Wettbewerbsbehinderung: E.ON UK muss Strafe zahlen

Über eine Million Euro muss die britische E.ON-Tochter Powergen bezahlen, weil sie ungefähr 20 000 Kunden am Wechsel des Stromversorgers gehindert haben soll. Diese Strafe verhängte jetzt die britische Regulierungsbehörde Ofgem, weil verschiedene Regeln klar missachtet wurden.

Hochspannungsmasten© Günter Menzl / Fotolia.com

Die britische E.ON-Tochter Powergen soll ungefähr 20 000 Kunden daran gehindert haben, den Stromversorger zu wechseln.
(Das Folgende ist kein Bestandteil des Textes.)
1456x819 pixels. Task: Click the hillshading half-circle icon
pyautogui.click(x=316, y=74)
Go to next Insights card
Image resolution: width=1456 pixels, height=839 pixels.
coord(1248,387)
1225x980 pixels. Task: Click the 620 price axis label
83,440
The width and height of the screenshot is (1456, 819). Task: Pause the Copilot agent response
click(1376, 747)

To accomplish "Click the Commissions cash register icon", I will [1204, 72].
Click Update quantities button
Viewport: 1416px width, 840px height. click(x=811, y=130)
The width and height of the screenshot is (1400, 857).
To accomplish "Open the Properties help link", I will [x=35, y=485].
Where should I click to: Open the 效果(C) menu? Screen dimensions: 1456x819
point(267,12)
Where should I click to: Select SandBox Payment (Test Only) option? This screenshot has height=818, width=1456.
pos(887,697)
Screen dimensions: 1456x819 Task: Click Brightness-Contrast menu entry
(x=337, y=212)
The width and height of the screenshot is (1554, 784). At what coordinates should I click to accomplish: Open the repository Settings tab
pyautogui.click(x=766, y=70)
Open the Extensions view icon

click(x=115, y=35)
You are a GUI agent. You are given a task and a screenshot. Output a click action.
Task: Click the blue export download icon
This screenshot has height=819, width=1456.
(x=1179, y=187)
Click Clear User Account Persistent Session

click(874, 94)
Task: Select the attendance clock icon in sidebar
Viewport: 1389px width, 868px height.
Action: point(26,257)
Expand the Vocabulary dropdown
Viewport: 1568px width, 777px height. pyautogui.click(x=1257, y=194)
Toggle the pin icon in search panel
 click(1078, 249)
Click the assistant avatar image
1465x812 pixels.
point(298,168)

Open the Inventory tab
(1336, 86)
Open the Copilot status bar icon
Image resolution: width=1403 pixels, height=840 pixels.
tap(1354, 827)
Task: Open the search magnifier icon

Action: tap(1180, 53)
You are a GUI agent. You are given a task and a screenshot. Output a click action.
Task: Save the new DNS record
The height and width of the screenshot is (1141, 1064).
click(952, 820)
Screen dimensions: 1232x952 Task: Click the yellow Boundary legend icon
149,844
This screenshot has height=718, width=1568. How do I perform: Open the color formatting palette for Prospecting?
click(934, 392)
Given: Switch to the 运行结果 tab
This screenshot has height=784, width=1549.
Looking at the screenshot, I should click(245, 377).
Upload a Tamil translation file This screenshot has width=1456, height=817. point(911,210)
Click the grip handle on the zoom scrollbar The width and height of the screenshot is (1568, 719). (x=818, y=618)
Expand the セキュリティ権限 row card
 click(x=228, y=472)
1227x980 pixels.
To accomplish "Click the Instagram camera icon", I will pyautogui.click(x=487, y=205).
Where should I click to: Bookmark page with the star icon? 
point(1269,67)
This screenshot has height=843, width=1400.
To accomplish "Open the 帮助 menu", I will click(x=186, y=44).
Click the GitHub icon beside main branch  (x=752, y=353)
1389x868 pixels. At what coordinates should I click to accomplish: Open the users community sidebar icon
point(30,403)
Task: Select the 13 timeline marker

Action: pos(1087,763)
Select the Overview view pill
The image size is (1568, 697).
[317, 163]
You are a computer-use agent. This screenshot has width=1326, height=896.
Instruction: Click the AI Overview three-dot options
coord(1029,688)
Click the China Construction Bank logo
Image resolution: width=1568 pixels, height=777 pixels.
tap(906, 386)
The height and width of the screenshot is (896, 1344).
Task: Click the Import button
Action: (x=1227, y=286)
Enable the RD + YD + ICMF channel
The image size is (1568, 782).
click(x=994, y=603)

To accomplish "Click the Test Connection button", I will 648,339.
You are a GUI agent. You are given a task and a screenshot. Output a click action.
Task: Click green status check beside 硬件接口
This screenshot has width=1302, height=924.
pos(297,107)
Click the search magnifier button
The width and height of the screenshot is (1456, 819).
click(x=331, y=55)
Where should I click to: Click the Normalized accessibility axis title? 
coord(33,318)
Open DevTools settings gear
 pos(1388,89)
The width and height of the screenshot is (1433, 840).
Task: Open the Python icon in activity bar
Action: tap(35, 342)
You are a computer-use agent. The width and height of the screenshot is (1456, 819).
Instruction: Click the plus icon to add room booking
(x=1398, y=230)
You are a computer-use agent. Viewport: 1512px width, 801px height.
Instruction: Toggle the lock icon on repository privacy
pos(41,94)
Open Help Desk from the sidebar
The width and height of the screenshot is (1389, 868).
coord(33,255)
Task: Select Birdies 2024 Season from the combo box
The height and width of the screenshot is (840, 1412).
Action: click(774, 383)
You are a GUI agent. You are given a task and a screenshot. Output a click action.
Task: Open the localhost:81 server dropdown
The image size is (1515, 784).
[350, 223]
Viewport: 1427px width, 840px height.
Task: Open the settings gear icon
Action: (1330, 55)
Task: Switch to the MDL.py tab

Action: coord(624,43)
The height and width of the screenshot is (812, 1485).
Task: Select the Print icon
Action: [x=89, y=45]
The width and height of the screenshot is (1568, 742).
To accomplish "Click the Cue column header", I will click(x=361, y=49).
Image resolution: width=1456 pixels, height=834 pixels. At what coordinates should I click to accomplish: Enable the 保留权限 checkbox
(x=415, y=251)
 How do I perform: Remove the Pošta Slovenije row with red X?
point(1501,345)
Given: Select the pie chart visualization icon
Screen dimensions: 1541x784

Aus diesem Grund verhängte die britische Regulierungsbehörde Ofgem eine Strafe in Höhe von 700 000 Pfund (1,05 Millionen Euro).

Der Vorwurf von Ofgem: Powergen soll Kunden mit Zahlungsrückständen die Beendigung des Liefervertrags verweigert haben. Dies stelle eine klare Missachtung der speziellen Regeln für diese Fälle dar, begründet die Behörde ihr Vorgehen.

Powergen beliefert in Großbritannien ungefähr sechs Millionen Kunden.